**EXERCISE AIM:** Switch "Chat members" to "Group members" in everything from the line containing "Task: Open the MPR Sagittal dropdown" down to the end of the rows, keeping all else unchanged. Give back only those lines.

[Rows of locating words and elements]
______________________________
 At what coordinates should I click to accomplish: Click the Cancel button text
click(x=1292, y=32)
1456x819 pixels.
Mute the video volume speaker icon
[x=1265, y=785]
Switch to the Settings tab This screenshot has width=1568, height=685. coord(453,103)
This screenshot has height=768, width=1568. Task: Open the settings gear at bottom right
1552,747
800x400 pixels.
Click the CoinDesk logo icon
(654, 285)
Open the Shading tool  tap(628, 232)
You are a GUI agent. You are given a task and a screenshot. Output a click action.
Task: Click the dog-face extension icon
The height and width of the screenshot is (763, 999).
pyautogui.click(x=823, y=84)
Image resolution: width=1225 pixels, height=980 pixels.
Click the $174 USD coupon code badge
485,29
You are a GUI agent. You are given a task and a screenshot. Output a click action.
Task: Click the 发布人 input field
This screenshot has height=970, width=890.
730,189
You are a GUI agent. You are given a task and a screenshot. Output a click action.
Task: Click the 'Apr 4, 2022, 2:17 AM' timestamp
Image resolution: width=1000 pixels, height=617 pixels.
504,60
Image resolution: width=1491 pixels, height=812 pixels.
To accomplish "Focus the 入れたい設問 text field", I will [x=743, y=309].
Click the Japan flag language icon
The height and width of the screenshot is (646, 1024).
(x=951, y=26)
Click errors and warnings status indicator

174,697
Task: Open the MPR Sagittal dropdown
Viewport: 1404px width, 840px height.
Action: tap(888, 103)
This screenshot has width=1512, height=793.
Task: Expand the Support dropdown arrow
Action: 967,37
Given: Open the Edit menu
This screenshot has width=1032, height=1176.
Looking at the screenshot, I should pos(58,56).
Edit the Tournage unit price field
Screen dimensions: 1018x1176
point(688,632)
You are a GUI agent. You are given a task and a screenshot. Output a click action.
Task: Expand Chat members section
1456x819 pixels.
______________________________
**SOLUTION TO THIS EXERCISE:**
Task: Open the MPR Sagittal dropdown
Viewport: 1404px width, 840px height.
Action: tap(888, 103)
This screenshot has width=1512, height=793.
Task: Expand the Support dropdown arrow
Action: 967,37
Given: Open the Edit menu
This screenshot has width=1032, height=1176.
Looking at the screenshot, I should pos(58,56).
Edit the Tournage unit price field
Screen dimensions: 1018x1176
point(688,632)
You are a GUI agent. You are given a task and a screenshot. Output a click action.
Task: Expand Group members section
1456x819 pixels.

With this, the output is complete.